[Excerpts from a dataset]
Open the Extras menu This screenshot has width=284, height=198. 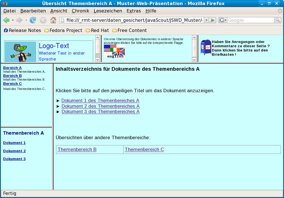(134, 11)
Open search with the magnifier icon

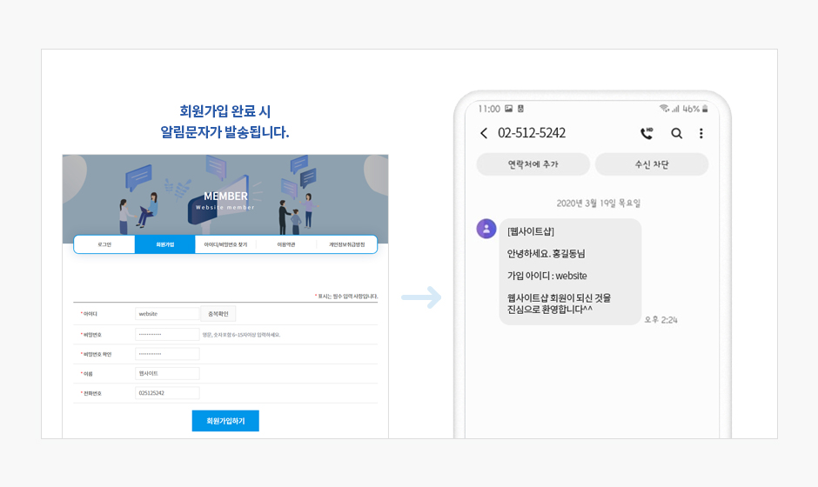[x=677, y=133]
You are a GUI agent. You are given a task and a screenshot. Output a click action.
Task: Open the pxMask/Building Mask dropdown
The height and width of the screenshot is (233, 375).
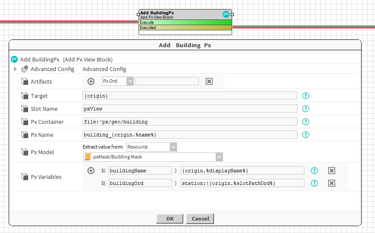click(219, 157)
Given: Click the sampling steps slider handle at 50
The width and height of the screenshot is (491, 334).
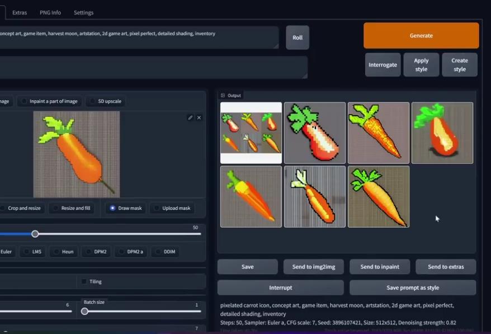Looking at the screenshot, I should coord(35,234).
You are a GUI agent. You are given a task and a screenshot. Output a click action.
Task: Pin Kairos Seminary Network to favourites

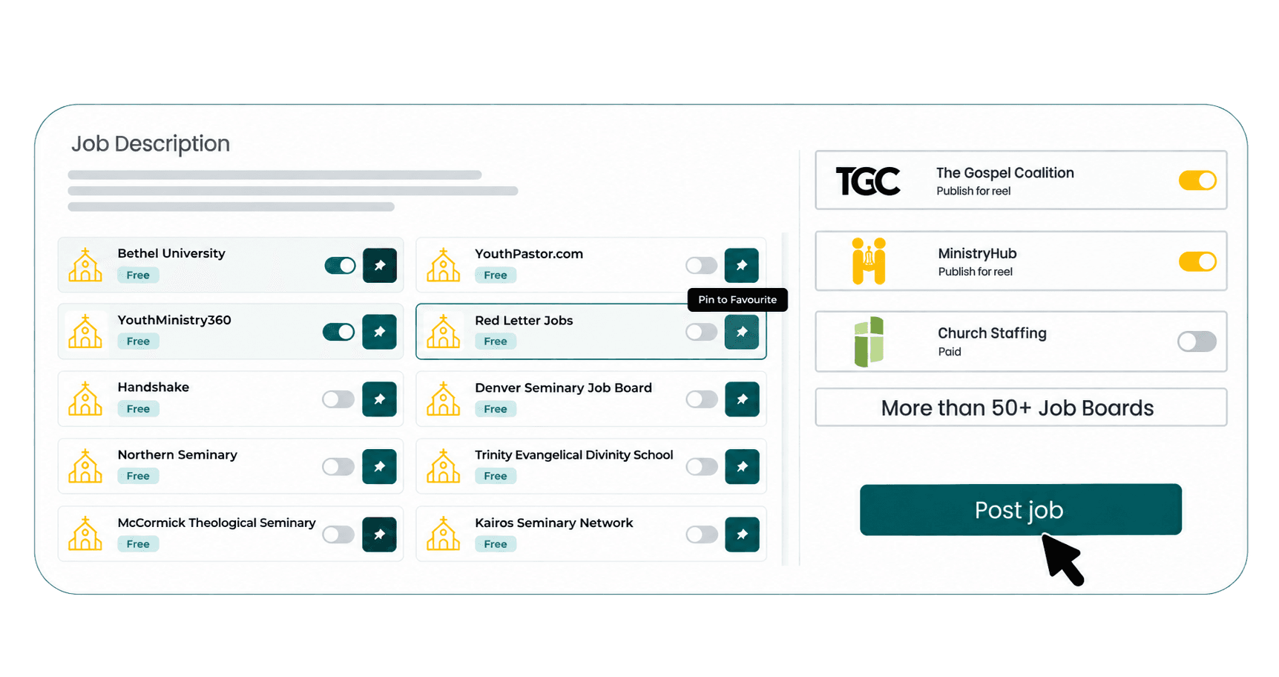coord(741,534)
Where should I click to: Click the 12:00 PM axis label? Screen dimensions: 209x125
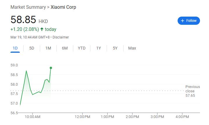(83, 117)
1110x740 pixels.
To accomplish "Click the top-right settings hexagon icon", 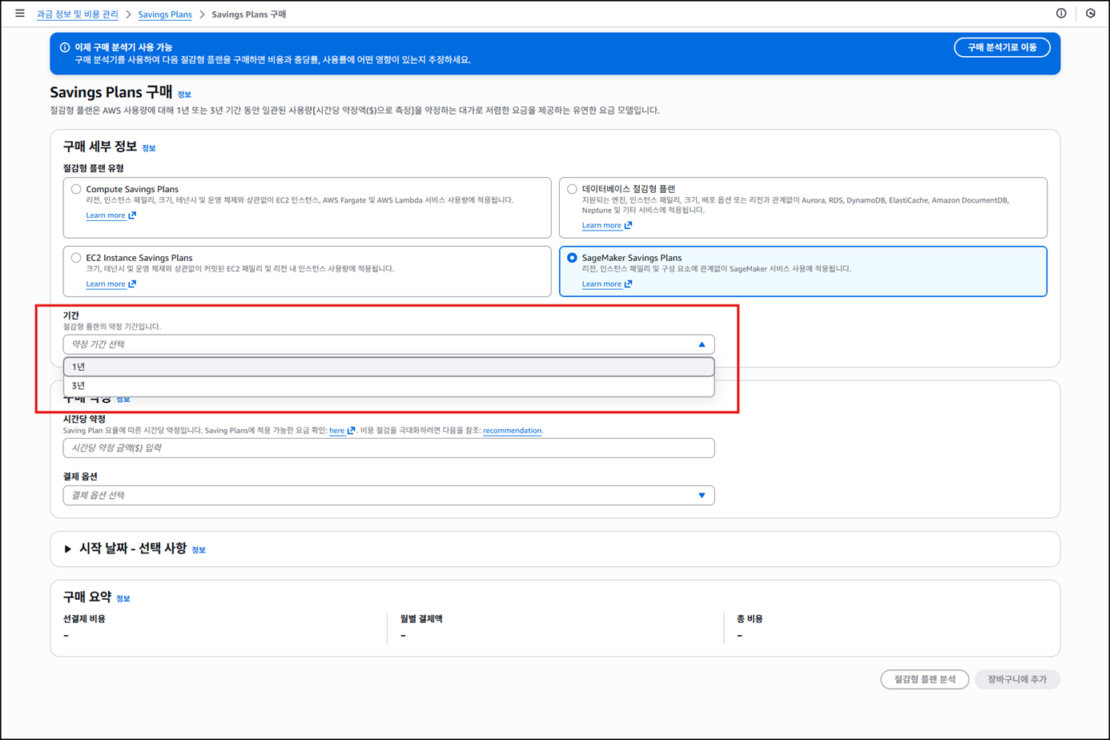I will click(x=1091, y=14).
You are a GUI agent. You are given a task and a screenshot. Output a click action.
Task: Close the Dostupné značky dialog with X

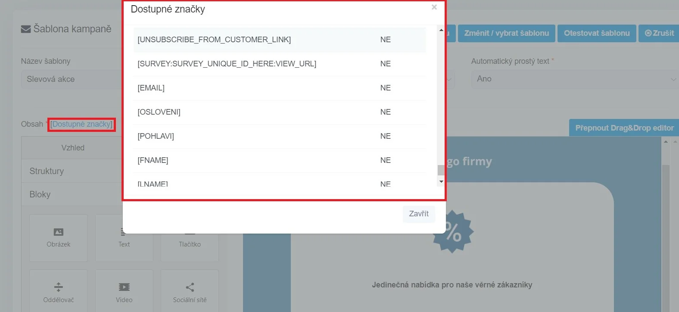[x=434, y=7]
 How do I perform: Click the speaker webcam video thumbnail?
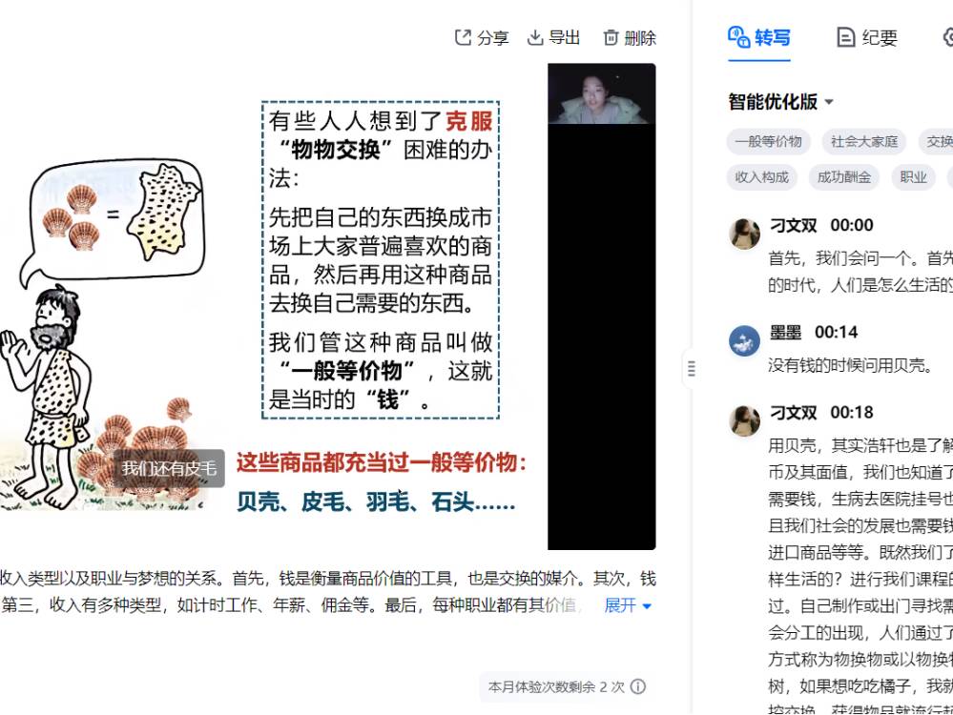coord(602,94)
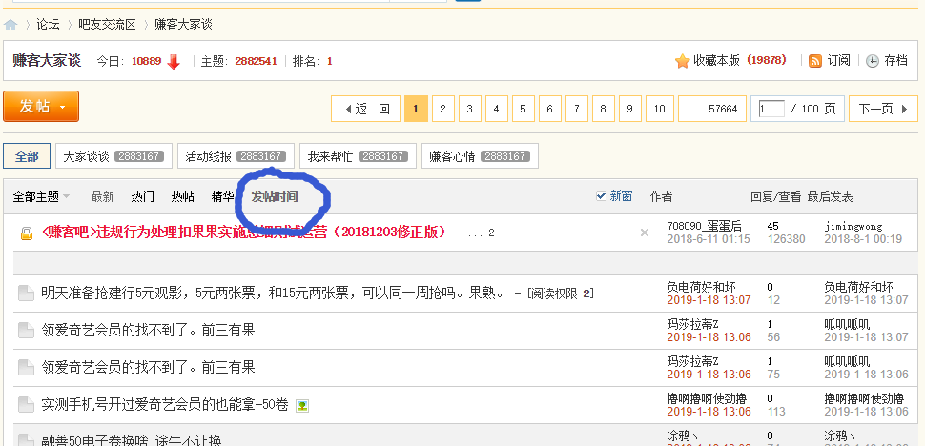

ASSIGNMENT => The lines from the one containing "How do I perform: Click" through the end of the data above are to be copied exactly, both ends included, and pictures are to be omitted.

ANSWER SPACE =>
 How do I perform: Click the speaker webcam video thumbnail?
coord(602,94)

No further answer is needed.